Was demonstrated quite a long time ago, but is not really practical to get meaningful quantities out of it.

(That is why I always prefered physics over chemistry - my chemistry book in school started with the story of the alchimists and concluded that they were bound to fail as gold cannot be created.

And in my physics book was just the formula to create gold)

3 comments

> No, closer to alchemy is the actual creation of gold from other elements with nuclear physics.

The place where this happens is in the liquid mercury target of the Spallation Neutron Source at Oak Ridge. Here, high energy protons shatter (spall) mercury nuclei, producing fragments that can include gold. An uncommon isotope of mercury can also be converted to gold by neutron capture.

Is it the stable isotope? I understood that the only place to get that was neutron star collision but I would love to know more if wrong.
Yes, this can produce the single stable isotope of gold. Not in any practical way, though. It would be cheaper to just mine more of it.
> is not really practical to get meaningful quantities out of it.
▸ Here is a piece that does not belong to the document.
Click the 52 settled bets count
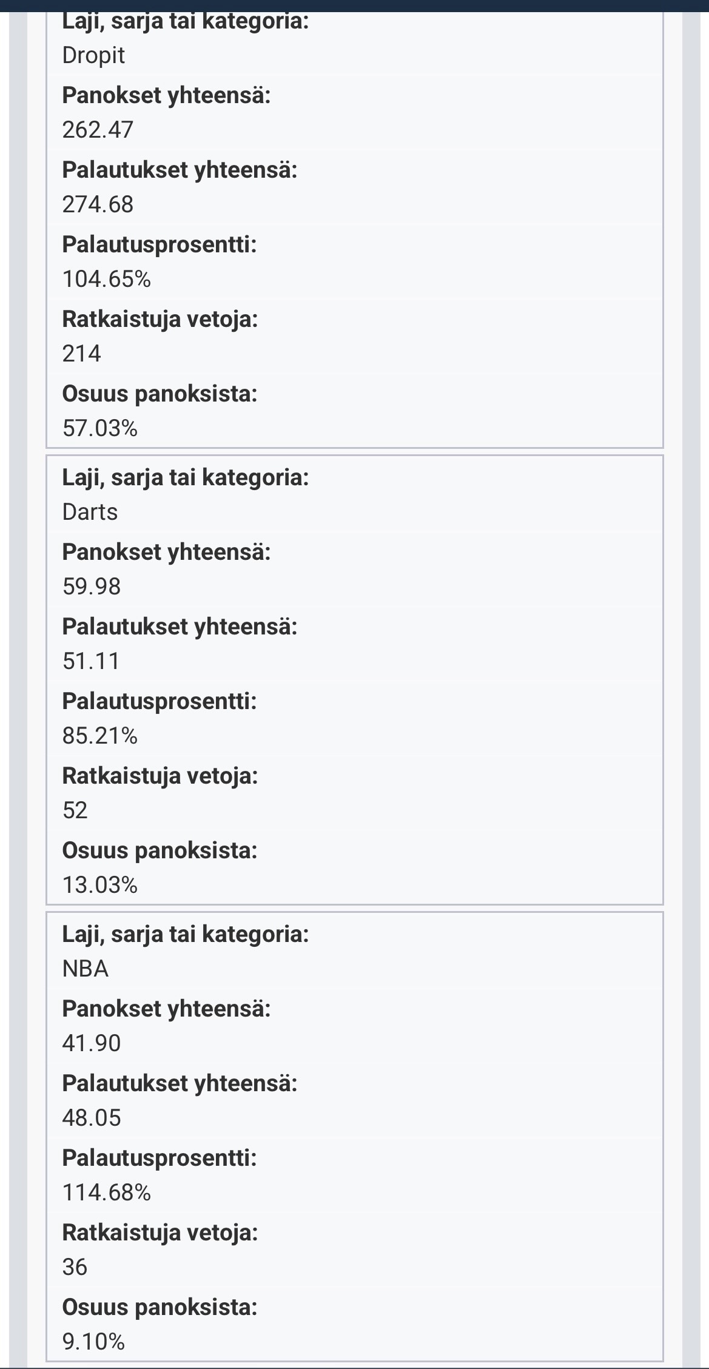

you can build the entire neutron spallation reactor out of materials much cheaper than gold, and you can get unlimited quantities; the only impracticality is that the humans are still really bad at building machinery

Well, there's the excuse I need to build a Farnsworth fusor, I guess.
> not really practical to get meaningful quantities out of it.

It is quite practical. You just pour a big pile of hydrogen out, let gravity compress it until it starts fusing. Initially it will only create helium but near the end of the pile’s life you will get mountains of the other elements too.

Easy breasy. It just takes time and quite a bit of space and hydrogen. Much harder to scale it down of course. But think big and aim for a star as they say.

‘Natural’ fusion will only get you as far as iron. Supernovae may produce heavier elements, but the heaviest elements like gold are probably produced in neutron star collisions.

https://en.wikipedia.org/wiki/Nucleosynthesis#History_of_nuc...

Supernova explosions are good enough to make gold (and most other heavier elements until plutonium) by neutron capture.

Fusion, as you say, produces quantities that diminish very quickly for the elements beyond iron (iron 56 has the greatest binding energy of any nucleus and the binding energy decreases slowly after it), so that the last element that is produced in non-negligible quantities by fusion is likely to be germanium.